Resuming your ETL process in OWB
May 31st, 2008 by Jon Mead
If your ETL process fails, for whatever reason, you have two options: to restart the process from the beginning, or to resume from the last successfully completed task.
Restarting from beginning
It is reasonable easy to restart the process in OWB, you would have to wait until your top level process flow has completed and then if your target tables have loading type of TRUNCATE/INSERT, or you use the WB_TRUNCATE public transformation to achieve the same effect, then you can restart. This restart is however from the beginning of the process flow and so may involve you re-running hours of ETL that has already ran correctly. If the duration of your ETL process is under an hour this could be acceptable, however if your ETL process is more like 6 hours, and only has an 8 hour window this is more of a problem.
Resuming the process
OWB has no built in functionality to resume process flows.
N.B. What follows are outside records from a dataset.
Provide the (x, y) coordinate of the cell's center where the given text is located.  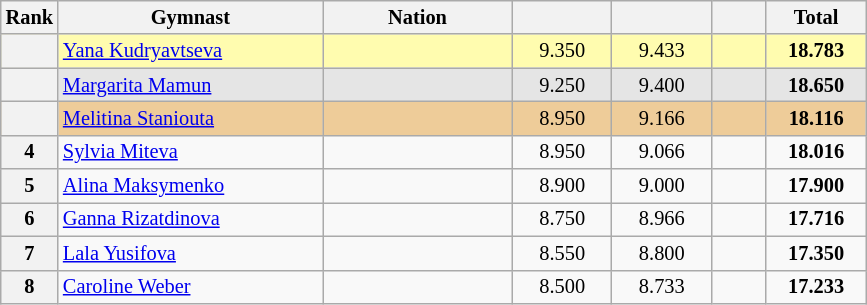
9.166 (662, 118)
18.783 (816, 51)
Ganna Rizatdinova (190, 219)
17.716 (816, 219)
8.500 (562, 287)
18.016 (816, 152)
5 (30, 186)
Margarita Mamun (190, 85)
6 (30, 219)
8.900 (562, 186)
8.733 (662, 287)
17.900 (816, 186)
9.000 (662, 186)
8.800 (662, 253)
17.350 (816, 253)
Nation (418, 17)
Gymnast (190, 17)
Total (816, 17)
Rank (30, 17)
18.116 (816, 118)
9.350 (562, 51)
9.400 (662, 85)
8.550 (562, 253)
Alina Maksymenko (190, 186)
8 (30, 287)
9.066 (662, 152)
Melitina Staniouta (190, 118)
Yana Kudryavtseva (190, 51)
9.250 (562, 85)
Lala Yusifova (190, 253)
4 (30, 152)
Caroline Weber (190, 287)
Sylvia Miteva (190, 152)
17.233 (816, 287)
18.650 (816, 85)
8.750 (562, 219)
8.966 (662, 219)
9.433 (662, 51)
7 (30, 253)
Find where the given text appears and provide that cell's center as [x, y] coordinate. 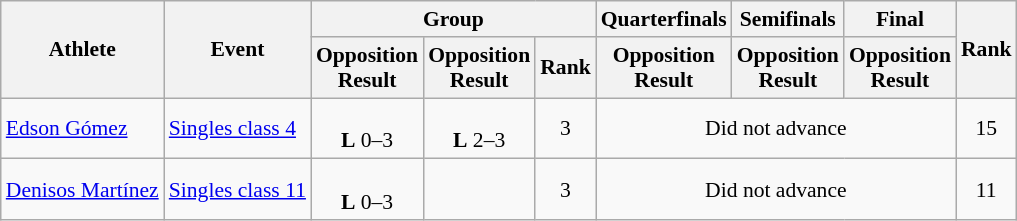
Final [900, 19]
Singles class 4 [238, 128]
Event [238, 50]
L 2–3 [479, 128]
Edson Gómez [82, 128]
Quarterfinals [664, 19]
15 [986, 128]
Athlete [82, 50]
Singles class 11 [238, 190]
Semifinals [788, 19]
Denisos Martínez [82, 190]
11 [986, 190]
Group [454, 19]
Locate the cell with the specified text and output its [X, Y] center coordinate. 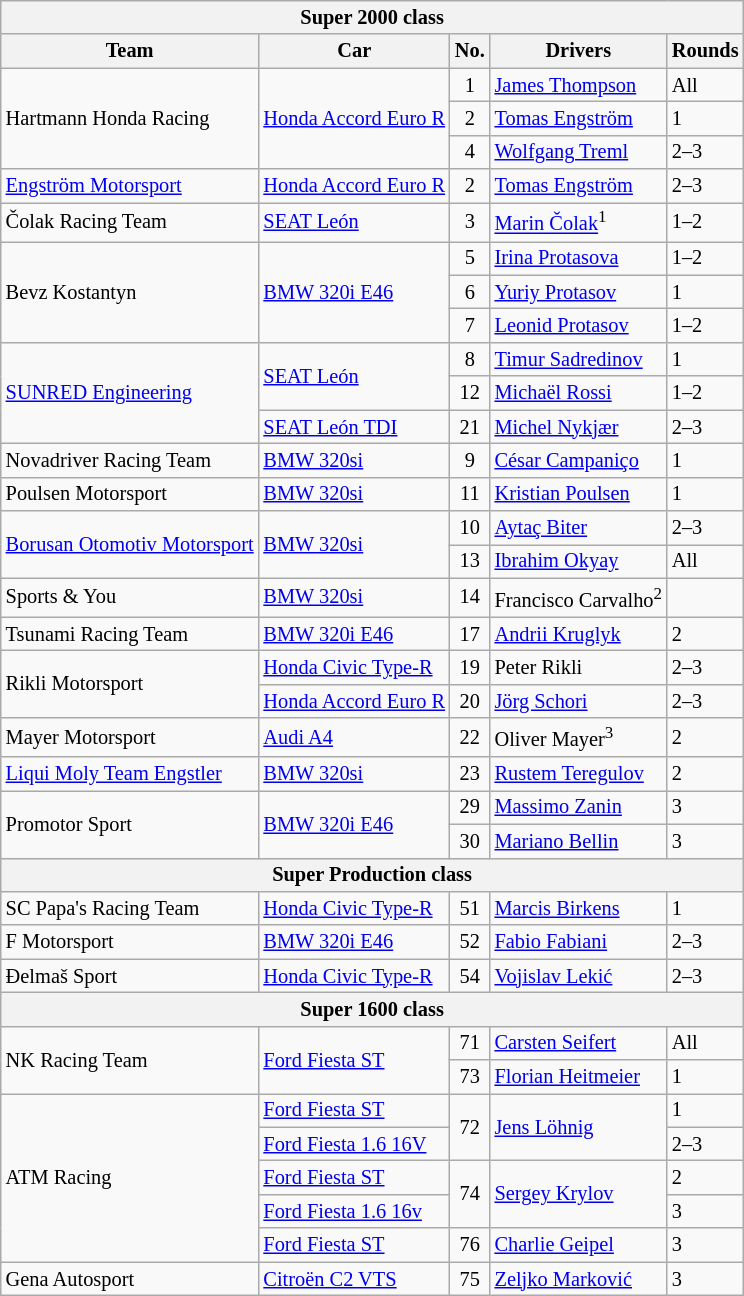
Citroën C2 VTS [354, 1279]
51 [470, 908]
Mayer Motorsport [130, 738]
52 [470, 942]
20 [470, 701]
Kristian Poulsen [578, 494]
Sports & You [130, 598]
Marcis Birkens [578, 908]
Poulsen Motorsport [130, 494]
23 [470, 774]
Zeljko Marković [578, 1279]
Jens Löhnig [578, 1126]
13 [470, 561]
12 [470, 393]
10 [470, 527]
César Campaniço [578, 460]
71 [470, 1043]
Hartmann Honda Racing [130, 118]
Jörg Schori [578, 701]
No. [470, 51]
30 [470, 841]
SC Papa's Racing Team [130, 908]
Florian Heitmeier [578, 1077]
Bevz Kostantyn [130, 292]
Michel Nykjær [578, 427]
SEAT León TDI [354, 427]
Tsunami Racing Team [130, 634]
4 [470, 152]
SUNRED Engineering [130, 392]
Yuriy Protasov [578, 292]
14 [470, 598]
Peter Rikli [578, 667]
Super Production class [372, 875]
Borusan Otomotiv Motorsport [130, 544]
Audi A4 [354, 738]
54 [470, 976]
19 [470, 667]
Marin Čolak1 [578, 222]
James Thompson [578, 85]
NK Racing Team [130, 1060]
6 [470, 292]
Engström Motorsport [130, 186]
22 [470, 738]
5 [470, 258]
Massimo Zanin [578, 807]
Novadriver Racing Team [130, 460]
76 [470, 1245]
75 [470, 1279]
Charlie Geipel [578, 1245]
72 [470, 1126]
17 [470, 634]
Leonid Protasov [578, 326]
Wolfgang Treml [578, 152]
9 [470, 460]
Team [130, 51]
Mariano Bellin [578, 841]
Super 2000 class [372, 17]
Car [354, 51]
Promotor Sport [130, 824]
7 [470, 326]
Rustem Teregulov [578, 774]
73 [470, 1077]
Rounds [706, 51]
21 [470, 427]
8 [470, 359]
Aytaç Biter [578, 527]
Đelmaš Sport [130, 976]
Sergey Krylov [578, 1194]
F Motorsport [130, 942]
ATM Racing [130, 1177]
Andrii Kruglyk [578, 634]
Michaël Rossi [578, 393]
Ford Fiesta 1.6 16V [354, 1144]
29 [470, 807]
Ibrahim Okyay [578, 561]
Oliver Mayer3 [578, 738]
Čolak Racing Team [130, 222]
Gena Autosport [130, 1279]
Timur Sadredinov [578, 359]
11 [470, 494]
Francisco Carvalho2 [578, 598]
Liqui Moly Team Engstler [130, 774]
Fabio Fabiani [578, 942]
Irina Protasova [578, 258]
Ford Fiesta 1.6 16v [354, 1211]
74 [470, 1194]
Super 1600 class [372, 1009]
Carsten Seifert [578, 1043]
Rikli Motorsport [130, 684]
Vojislav Lekić [578, 976]
Drivers [578, 51]
Scan for the cell matching the given text and deliver its (x, y) coordinate at center. 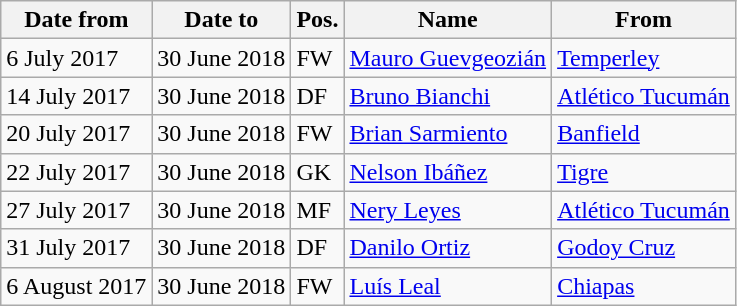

One approach we have used is to use a transformation to test whether a mapping has already executed for a run before executing it. This is done in a process flow by using a transformation to test whether the mapping should be executed. Hence each mapping needs the following activities:
- A Transformation to test the mapping
- The mapping itself
- An OR activity to collect the results
Each mapping looks like the one below.

The result of the transformation should be tested in the transition and the required execution path chosen. In the example above, the transformation returns 0 (zero) if the mapping is to be run, or any positive integer if it is not. Any other value is treated as an error and will cause the process flow to fail. This can be implemented by using a complex condition in the transition.

The OR activity is then required to allow execution to continue, whichever execution path reaches it first will cause execution to continue, as the transformation uses mutually exclusive conditions this will mean in reality that only one execution path can reach it.
Controlling the execution with an ID
In the example above the transformation can only determine if the the mapping has already run by supplementing the logging that is provided by OWB. The transformation must be aware of the logical execution that is being run. In a real world example the logical run would relate to one data load into the Data Warehouse. The execution ID identifies a logical run and is set at the beginning of a run and can be passed between each process flow, sub process flow and/or mapping as a parameter.
In the example above the each mapping has been configured to log to a table its start time, the execution ID and, if the mapping completes successfully, the end time. This can be achieved by pre and post mapping process. An example of this is shown below.

Using this technique transformation activity can always establish whether a mapping has been executed successfully for this particular run, this is helped by setting the post mapping process to only run ‘ON SUCCESS’ which can be configured from within a mapping, hence you could ensure the end time would only be populated if the mapping completed successfully.
Number of errors
If you are executing your mapping in set-based mode the mapping activity parameter MAX_NO_OF_ERRORS is set to 0 (zero). If you leave it with the default of 50, it seems that if the mapping errors then this only counts as one error, so the post mapping process executes as one is less than 50, and for that reason it thinks the ON SUCCESS condition has been met. Set the parameter as follows:

Forcing mappings to execute
There may be certain instances where you want a mapping to execute regardless, or you want to re-execute the mappings during the course of a run. In the first instance mappings can you added to process flows without the transformation and OR activity and then they will just execute as per normal. In the second instance the you can add another parameter to the transformation to force the following mapping to execute, regardless if it already has or not.

Automation using OMB Plus
Finally it is worth looking at the overhead this adds to the development process, you now have to add three activities to a process flow and configure transitions, whereas before you simply had to add a single mapping. One way round this we have used is to use OMB Plus scripts to either generate the process flows for a list of mappings, or to add all three activities to a process flow.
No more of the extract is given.